Activision Blizzard beats revenue expectations despite gaming industry slowdown

“Call of Duty” maker Activision Blizzard (ATVI) reported its Q2 earnings after the closing bell Monday, beating analysts’ expectations on revenue, but falling short on the bottom line as the industry contends with a slowdown from its pandemic-era highs.

Here are the most important numbers from the announcement versus what Wall Street was anticipating from the gaming giant, as compiled by Bloomberg.

  • Bookings: $1.64 billion versus $1.59 billion expected

  • Earnings per share: $0.47 versus $0.48 expected

Shares of Activision Blizzard were largely flat following the report.

While Activision Blizzard beat analysts’ expectations, bookings were down more than 14% year-over-year. “Bookings” measure overall revenue, but subtracts deferred sales from certain online purchases.

The gaming industry is undergoing a serious hangover following its explosive growth during the pandemic. Both Microsoft (MSFT) and Sony (SONY) reported slowdowns in software sales and user engagement during their latest earnings.

Microsoft, which doesn’t break out revenue for its Xbox products, said services revenue fell 6% year-over-year. Sony, for its part, reported a 13% year-over-year decline in software revenue. Unit sales, meanwhile, fell 26% year-over-year.

In June of this year, according to NPD, spending across game hardware, content, and accessories dropped 11% year-over-year to $4.3 billion.

But Activision Blizzard has a huge lineup of titles coming including a new “Call of Duty,” new free-to-play “Call of Duty: Warzone,” and more.

What’s more, despite many tech companies announcing hiring slowdowns and freezes, Activision Blizzard CEO Bobby Kotick said the gaming firm has grown its headcount.

“Even in a challenging economic environment, with so many companies announcing hiring freezes and layoffs, our development headcount grew 25% year-over-year as of the end of the second quarter.”

FILE - The Activision Blizzard Booth is shown on June 13, 2013, during the Electronic Entertainment Expo in Los Angeles.  Microsoft’s purchase of video game publisher Activision Blizzard faces antitrust scrutiny in the U.K., where competition regulators say they’ve opened an initial inquiry into the $69 billion deal. The Competition and Markets Authority said Wednesday, July 6, 2022,  it has started looking into whether the transaction would result “in a substantial lessening of competition” in the United Kingdom.  (AP Photo/Jae C. Hong, File)

The video game industry is dealing with a hangover from the highs it experienced during the pandemic. (AP Photo/Jae C. Hong, File)

Microsoft is also waiting to learn if its planned acquisition of Activision Blizzard can move forward. While Microsoft has said that it’s confident the $68.7 billion deal will close by the end of fiscal 2023, the Federal Trade Commission is still looking into the purchase.

Global regulators are also examining the acquisition. On July 6, the U.K.’s Competition and Markets Authority announced that it launched an investigation into the move. The authority is expected to announce its findings on Sept. 1.

If the deal goes through, Microsoft would gain access to Activision Blizzard’s massive library of games including “Call of Duty” and “World of Warcraft.” Microsoft, meanwhile, has assured fans that if regulators approve the acquisition, “Call of Duty” will still be available on Sony’s consoles.
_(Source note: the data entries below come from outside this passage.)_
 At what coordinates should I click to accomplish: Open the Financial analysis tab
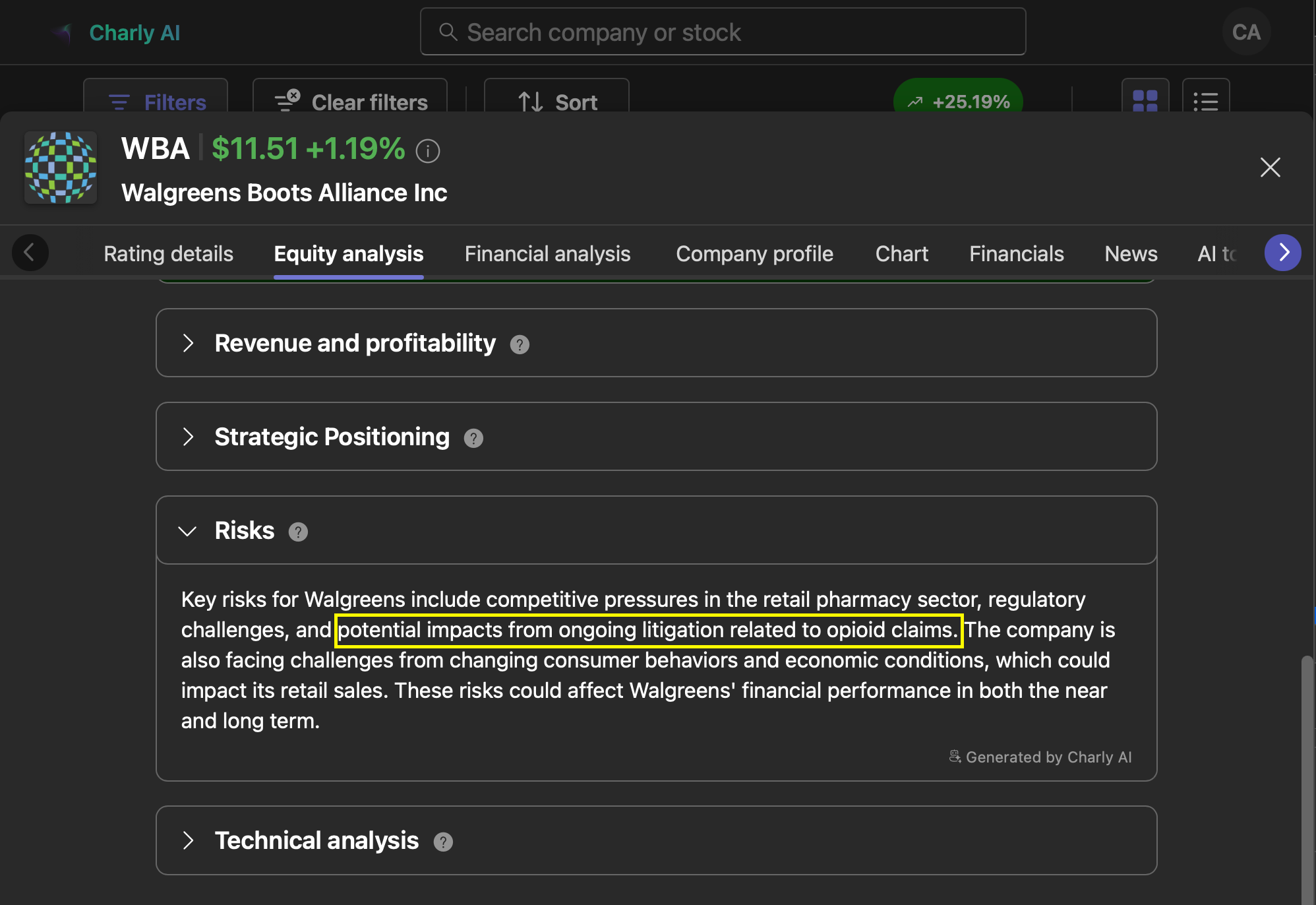pos(547,254)
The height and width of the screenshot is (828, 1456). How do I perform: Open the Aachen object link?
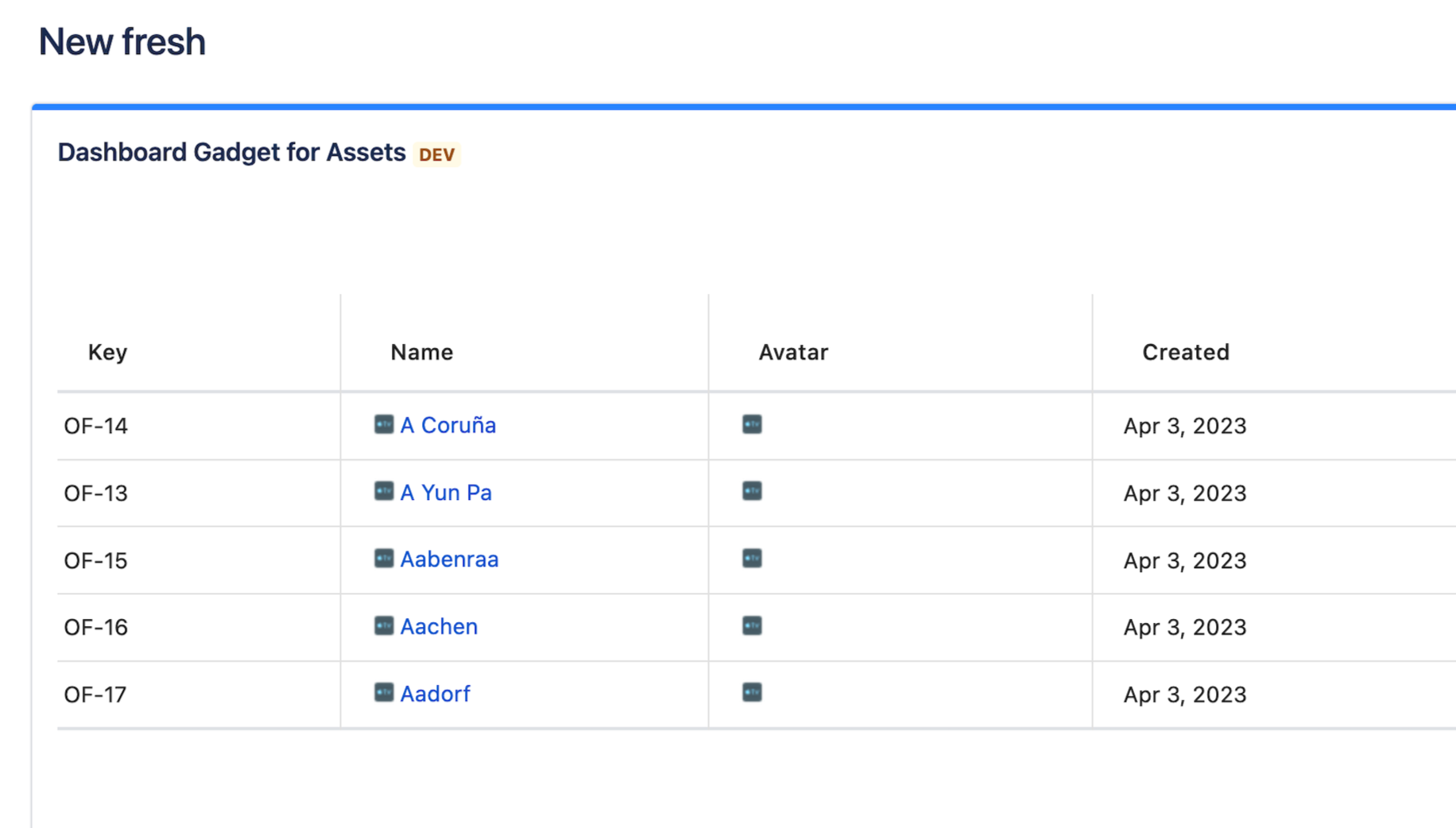pyautogui.click(x=439, y=627)
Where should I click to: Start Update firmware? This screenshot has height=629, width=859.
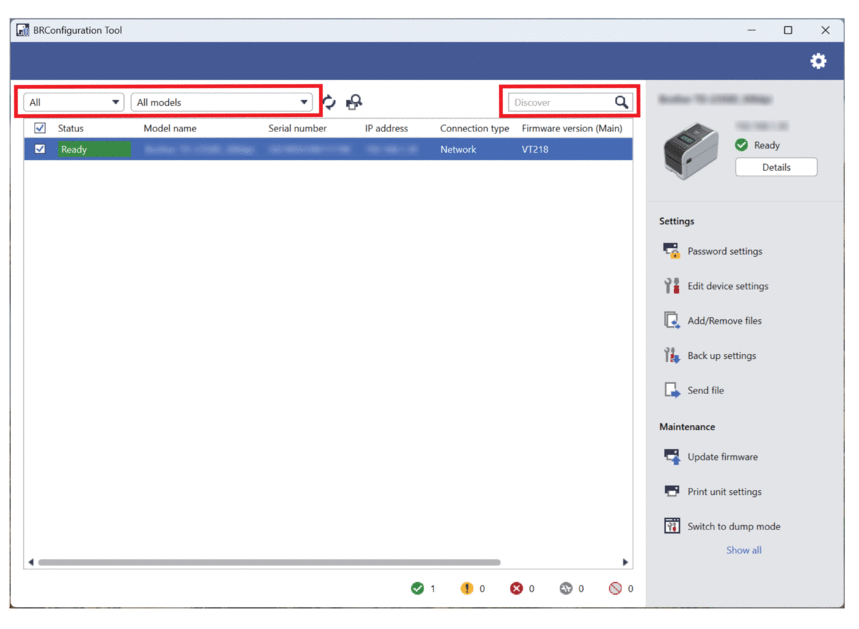(x=722, y=457)
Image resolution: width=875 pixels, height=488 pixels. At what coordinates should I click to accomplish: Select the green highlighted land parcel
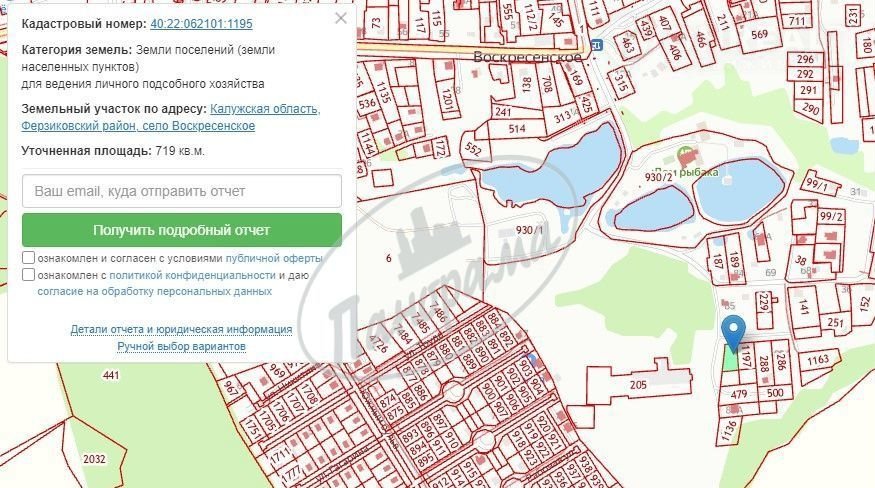[x=732, y=361]
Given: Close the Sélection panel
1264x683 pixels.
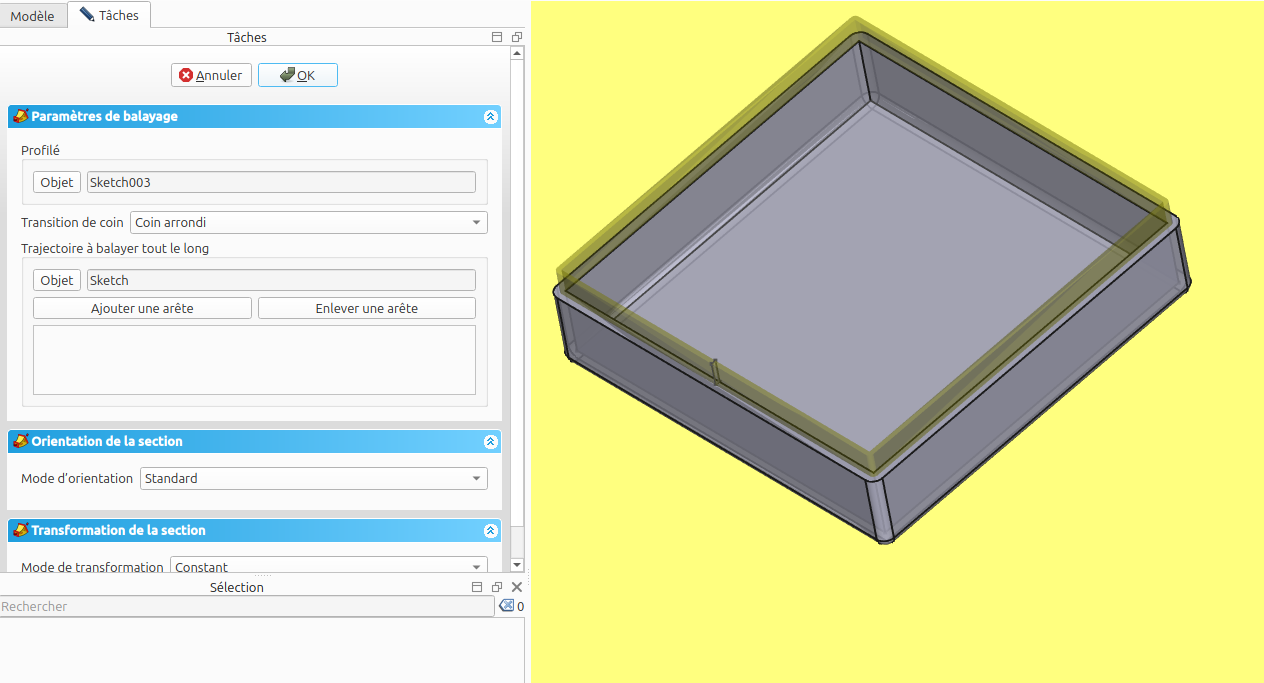Looking at the screenshot, I should coord(517,587).
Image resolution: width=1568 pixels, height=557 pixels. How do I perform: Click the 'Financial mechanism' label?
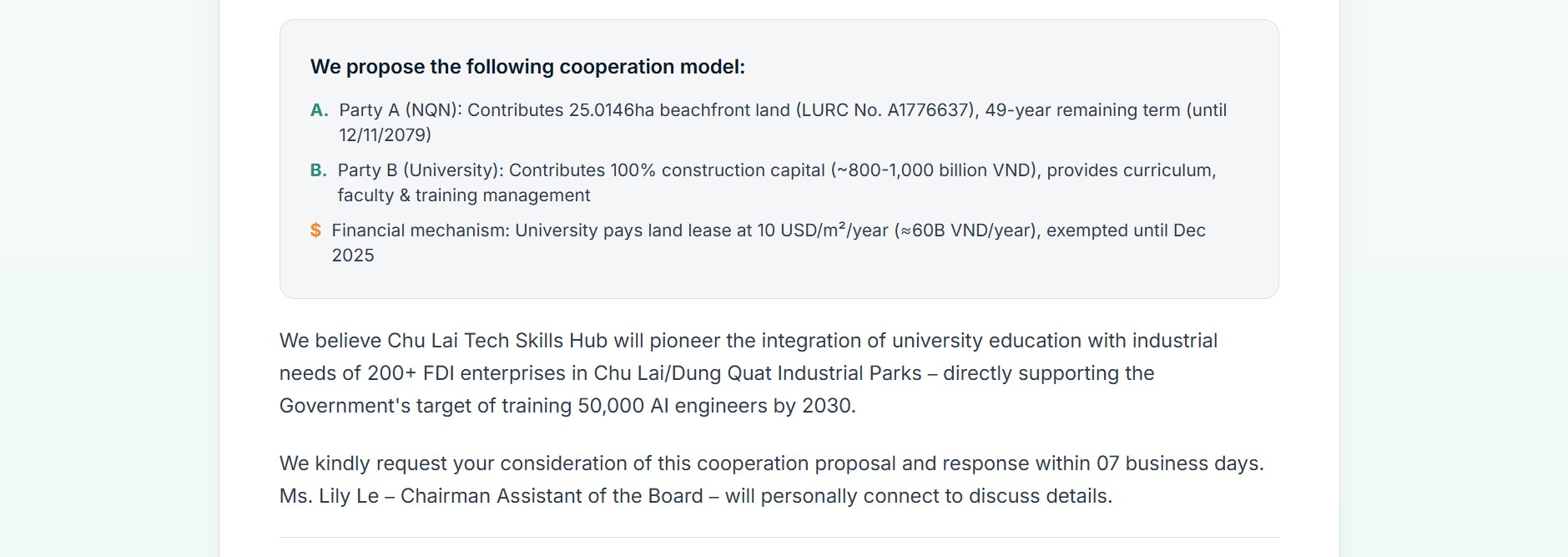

Activision Blizzard has been dealing with the fallout from explosive allegations that it, and Kotick, fostered an environment akin to a frat house atmosphere plagued by sexual harassment and gender discrimination.

In March, the company paid $18 million to settle a lawsuit filed by the U.S. Equal Employment Opportunity Commission related to the allegations. California’s Department of Fair Employment and Housing also filed a lawsuit against the gaming company, though that case is still pending.